Here is such a picture of a missionary trusting on the giving of others to do 
his ministry as he also depends on God to supply his every need.  It is often 
scripture like this that gives me confidence that raising support is Biblical.  

I really hate support raising, but writing about it, asking and giving 
people the opportunity to support us is good and right.  It makes us 
all part of the great commission and going into the world.  Because 
through giving to us, people who stay "here" are making it possible for 
us to be their hands and feet on the ground in Moldova.  But all that said - 
I also need to be content in any and every circumstance.  Not being 
worried or fretting about this or that because God will take care of my 
needs.  Not my wants - my needs.  Like Paul says it - not that I seek the 
"gift," but I seek the fruit that increases to your credit.  Giving to him was 
part of their fruit that blessed them in the giving of it.  God blesses us when 
we are faithful to give - not in a (as my pastor would put it) "sugar daddy" 
way, but in ways that might be unexpected.

What does Martha and Death have to do with all this?

In my low down times during these past six months of support raising I 
get into these panic modes.  Because…well, in short, God isn't doing 
it my way!  Yeah, I know how could He?  I think this is because he is 
trying to get me and us to understand contentment. 

Contentment is:
 'acknowledgement and satisfaction of reaching capacity.' The level of 
capacity reached may be sought after, expected, desired, or simply 
predetermined as the level in which provides contentment.  

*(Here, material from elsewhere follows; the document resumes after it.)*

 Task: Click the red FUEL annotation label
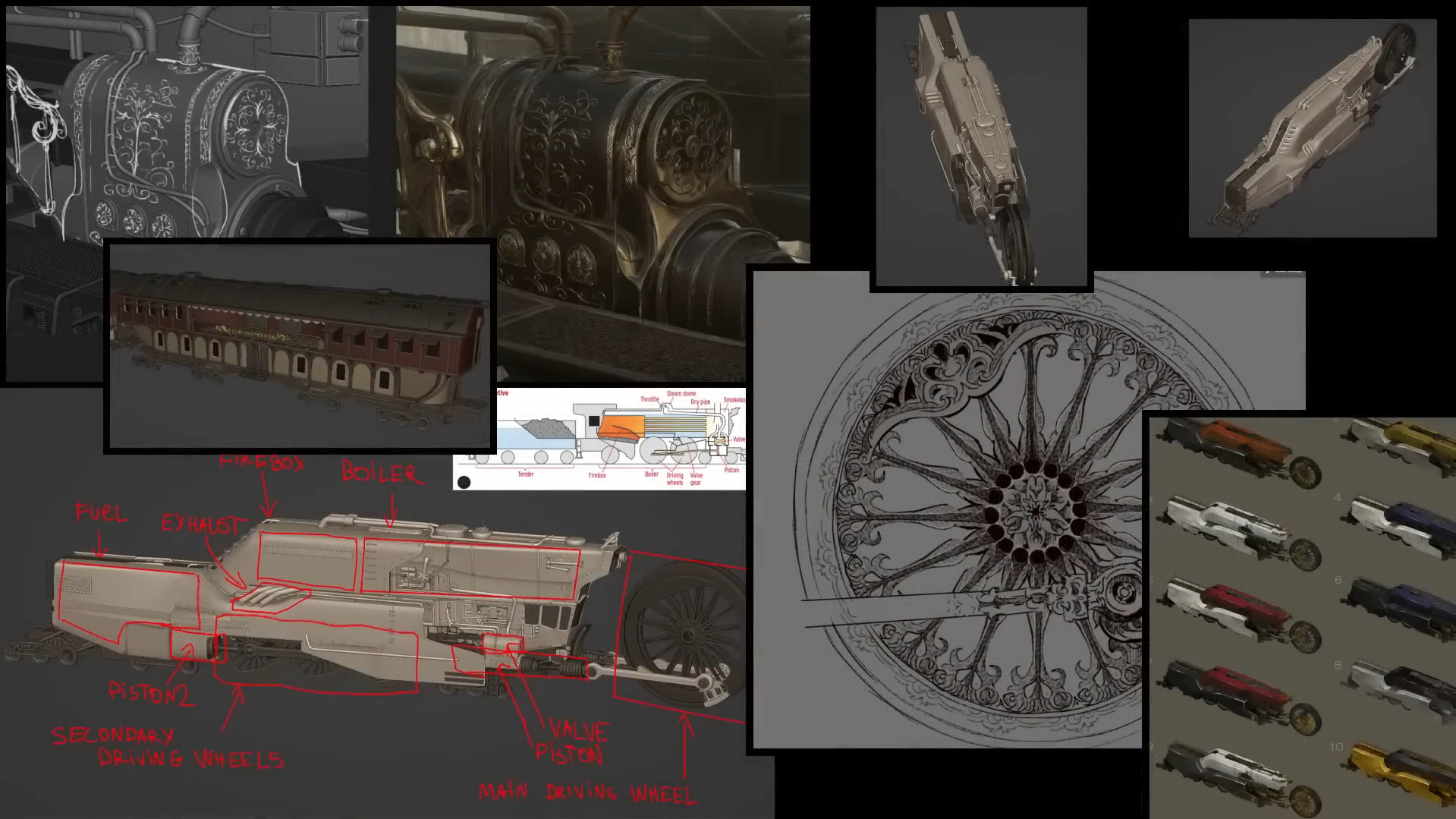click(x=101, y=513)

During one of these low times - I had been starving myself of the word.  
I will admit I did this intentionally because I was getting into this mindset 
that if I didn't read x-number of pages of the Bible each day, I was 
somehow not a "good" Christian.  

I don't advise anyone to try this unless they reach this place.  I did a test of 
sorts on myself.  How dry could I get without the word, how would I focus on 
God without the word.  How would God speak to me if I wasn't in the word.  
Yeah, I know kind of dumb - but at the same time it really showed me something.  
Because as you know there are people out there that have one page of the Bible, 
or have none of the Bible and have only memorized parts of it and they live most 
of their lives without the word of God as part of their daily routine.  So I knew in 
theory it had to be possible.  

Though I will say - we are very distracted in this modern world.  There are so 
many ways to forget to seek out God and God's word because we are so 
busy by other "STUFF"  and not really important stuff.  I don't know how many 
times I might hear that someone is BUSY but then their (or I am) on Facebook 
half the night.  SO at least I know that I'm not the only one with this idea of being 
BUSY when really I am just occupying my time by being BUSY but if 
I would take away that "STUFF" I wouldn't really be BUSY at all. 

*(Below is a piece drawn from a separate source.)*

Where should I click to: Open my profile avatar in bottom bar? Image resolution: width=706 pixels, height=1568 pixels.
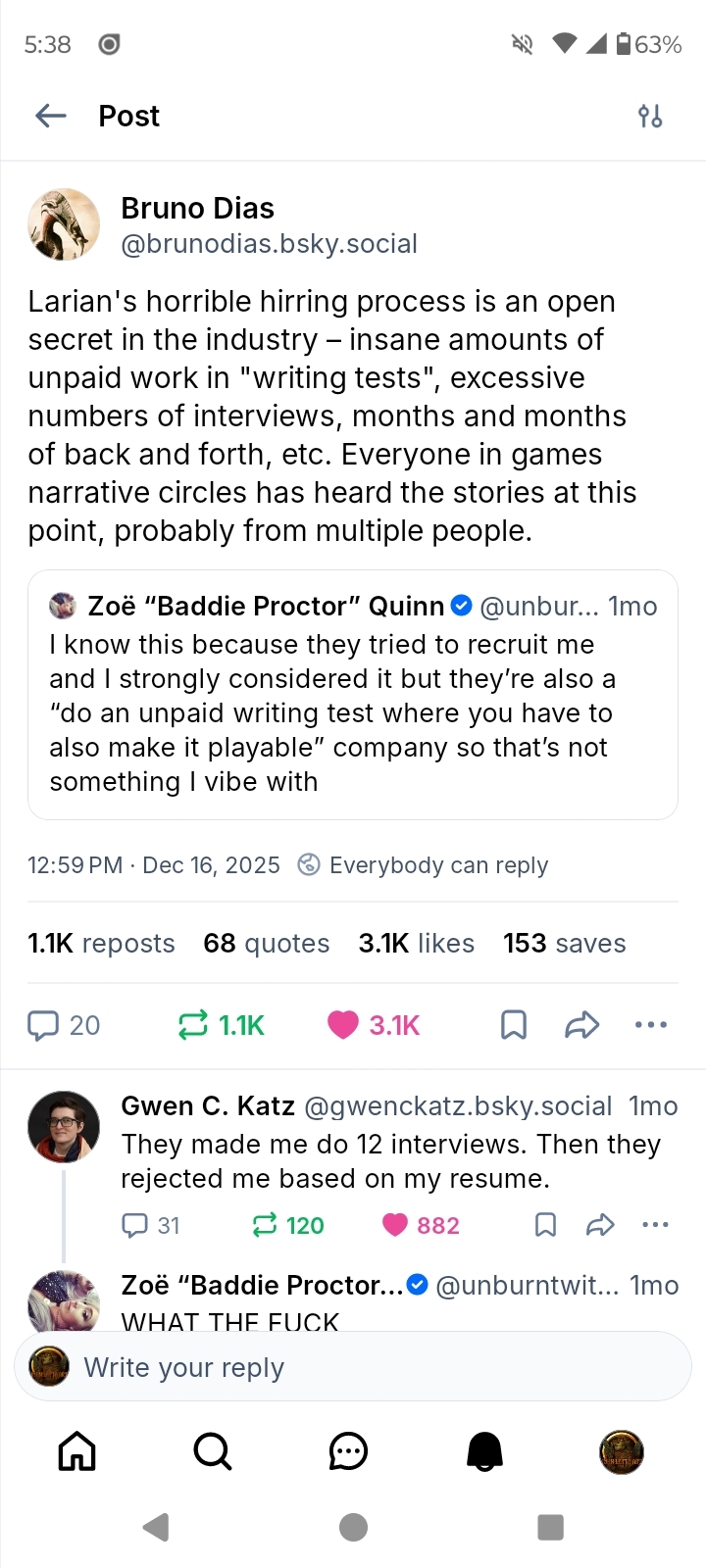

So here I was starving - myself of the word - but I had all these talks with God.  
Or I should say, to God about what my timeline is or was.  How I saw things 
playing out.  If things were not going my way - I would think of all the other possible 
ways it could go.  In effect making my mind busy.  I did pray a lot.  I also prayed - 
"good" prayers and sought God to direct me, but so much of time, the greatest 
hindrance we can have to living mission minded is being ourselves and putting 
ourselves first.  

One day - in prayer God said - "My Word, Sharon."  Okay he didn't say it quite like 
that but it was close.  In my heart I knew that what I needed was to stop starving.  
So since I was laying in my bed I looked for a Bible and found one.  I turned to the 
date that day - since it was a daily devotional and read about Jesus hearing that 
Lazarus was sick and him waiting.  He didn't rush to do what Mary and Martha 
wanted him to do.  He didn't do it their way.  He did it His way.  He finished up 
what he was doing and then when he knew Lazarus was good and dead he 
headed their way.

He was 4 days dead by the time he gets there.  
4 days in the ground.  
He was truly dead.

Martha runs out to him and says:  "Lord if you had been here, my brother would 
not have died.  But even now I know that whatever you ask from God, God will 
give you."

Jesus proceeds to tell her that Lazarus will rise.
Martha says - Yeah, sure on the last day he will rise.

Here I imagine Jesus looking into Martha's eyes as he says, "I am the resurrection 
and the life.  Whoever believes in me, though he die, yet shall he live, and everyone 
who lives and believes in me shall never die.  

Do you believe this?

I love this question - do you believe this?  In other words - Where is your faith Martha 
dear?  Martha says -" Yes, Lord; I believe that you are the Christ, the Son of God who 
is coming into the world."

Here is the text:
I Am the Resurrection and the Life John 11: 17-27
17 Now when Jesus came, he found that Lazarus had already 
been in the tomb four days. 18 Bethany was near Jerusalem, 
about two miles off, 19 and many of the Jews had come to 
Martha and Mary to console them concerning their brother. 
20 So when Martha heard that Jesus was coming, she went 
and met him, but Mary remained seated in the house. 
21 Martha said to Jesus, “Lord, if you had been here, my 
brother would not have died. 22 But even now I know that 
whatever you ask from God, God will give you.” 23 Jesus 
said to her, “Your brother will rise again.” 24 Martha said to 
him, I know that he will rise again in the resurrection on the 
last day.” 25 Jesus said to her, “I am the resurrection and 
the life. Whoever believes in me, though he die, yet shall he 
live, 26 and everyone who lives and believes in me shall never 
die. Do you believe this?” 27 She said to him, “Yes, Lord; 
I believe that you are the Christ, the Son of God, who is 
coming into the world.”

So I read this and I lay back down and ask, 
"Okay, but what does this have to do with our support?  
Where is it God, it doesn't seem to be coming on my time table."

God quietly asks, looking into my eyes - 
(okay I'm still laying in my bed but work with me here.)  

Do you believe this? 
Am I the resurrection and the Life?
Do you believe that whoever believes in me, though he die, yet shall he live?
That because you believe in me you will never die?
Do you believe in me?
Are you content to live in me and let me take care of the details?
Are you willing to follow me?
Not follow the world? 
Or trust in the world? 
Or the way the world sees your life? 
Or the things around you? 
Are you willing to be content to let me be in control?

YES, gosh it is hard, but yes.  

I will learn to be content.  
I will learn to let you lead, 
I will learn to follow you and to feed the sheep you give me.  
To be the aroma that is pleasing to you, not to the world.  
I will be who you have created me to be. 
Yes, Lord I believe that you are the Christ, 
The Son of God who is coming into the world!"

The dead things in life are not my concern - 
I am concerned about life and the living.